═══ SUPPLIED DATA ═══

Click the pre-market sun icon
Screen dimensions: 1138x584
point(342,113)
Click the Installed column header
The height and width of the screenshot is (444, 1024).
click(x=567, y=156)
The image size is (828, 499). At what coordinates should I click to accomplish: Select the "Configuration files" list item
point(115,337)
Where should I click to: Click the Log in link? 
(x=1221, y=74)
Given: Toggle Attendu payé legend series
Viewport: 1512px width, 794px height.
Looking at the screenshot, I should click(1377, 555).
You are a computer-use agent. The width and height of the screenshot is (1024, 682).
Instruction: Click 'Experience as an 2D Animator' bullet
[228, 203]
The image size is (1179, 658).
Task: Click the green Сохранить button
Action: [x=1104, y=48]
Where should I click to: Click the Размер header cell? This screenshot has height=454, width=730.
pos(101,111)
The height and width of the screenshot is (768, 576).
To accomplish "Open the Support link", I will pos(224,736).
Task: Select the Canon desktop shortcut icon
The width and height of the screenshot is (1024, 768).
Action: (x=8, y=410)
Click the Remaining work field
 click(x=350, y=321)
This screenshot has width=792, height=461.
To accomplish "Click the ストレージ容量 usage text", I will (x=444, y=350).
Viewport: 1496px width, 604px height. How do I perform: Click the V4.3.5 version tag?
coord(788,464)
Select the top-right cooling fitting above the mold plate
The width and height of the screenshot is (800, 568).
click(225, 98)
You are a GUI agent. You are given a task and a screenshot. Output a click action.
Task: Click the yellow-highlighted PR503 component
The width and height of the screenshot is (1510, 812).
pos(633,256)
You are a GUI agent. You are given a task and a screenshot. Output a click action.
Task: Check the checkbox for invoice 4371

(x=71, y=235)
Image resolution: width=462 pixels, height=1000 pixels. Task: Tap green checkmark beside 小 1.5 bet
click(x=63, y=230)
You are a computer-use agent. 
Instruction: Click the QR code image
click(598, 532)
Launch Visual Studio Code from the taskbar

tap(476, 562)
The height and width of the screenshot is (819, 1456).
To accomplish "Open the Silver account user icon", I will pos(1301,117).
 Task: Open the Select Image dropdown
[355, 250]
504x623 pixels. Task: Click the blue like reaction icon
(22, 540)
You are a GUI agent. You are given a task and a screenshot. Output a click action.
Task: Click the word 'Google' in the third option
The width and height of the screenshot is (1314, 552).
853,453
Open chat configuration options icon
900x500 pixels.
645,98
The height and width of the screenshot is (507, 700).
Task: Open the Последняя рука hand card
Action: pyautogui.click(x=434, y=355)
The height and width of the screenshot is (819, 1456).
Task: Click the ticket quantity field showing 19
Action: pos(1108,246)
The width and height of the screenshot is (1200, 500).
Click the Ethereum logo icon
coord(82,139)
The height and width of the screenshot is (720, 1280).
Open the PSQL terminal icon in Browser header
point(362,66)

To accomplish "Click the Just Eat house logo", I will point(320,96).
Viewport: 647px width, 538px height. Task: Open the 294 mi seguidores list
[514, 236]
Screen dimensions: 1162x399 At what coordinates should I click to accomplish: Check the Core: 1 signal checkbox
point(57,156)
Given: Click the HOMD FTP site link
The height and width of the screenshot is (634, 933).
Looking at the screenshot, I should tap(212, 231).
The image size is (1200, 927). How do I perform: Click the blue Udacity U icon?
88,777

═══

■ **REQUIRED ACTION**:
Since only part of the listing is wanted, copy exactly the lines from the one holding "Task: Click the word" to the one holding "The height and width of the screenshot is (720, 1280).", both included.

■ **RESULT OF THE EXERCISE**:
Task: Click the word 'Google' in the third option
The width and height of the screenshot is (1314, 552).
853,453
Open chat configuration options icon
900x500 pixels.
645,98
The height and width of the screenshot is (507, 700).
Task: Open the Последняя рука hand card
Action: pyautogui.click(x=434, y=355)
The height and width of the screenshot is (819, 1456).
Task: Click the ticket quantity field showing 19
Action: pos(1108,246)
The width and height of the screenshot is (1200, 500).
Click the Ethereum logo icon
coord(82,139)
The height and width of the screenshot is (720, 1280).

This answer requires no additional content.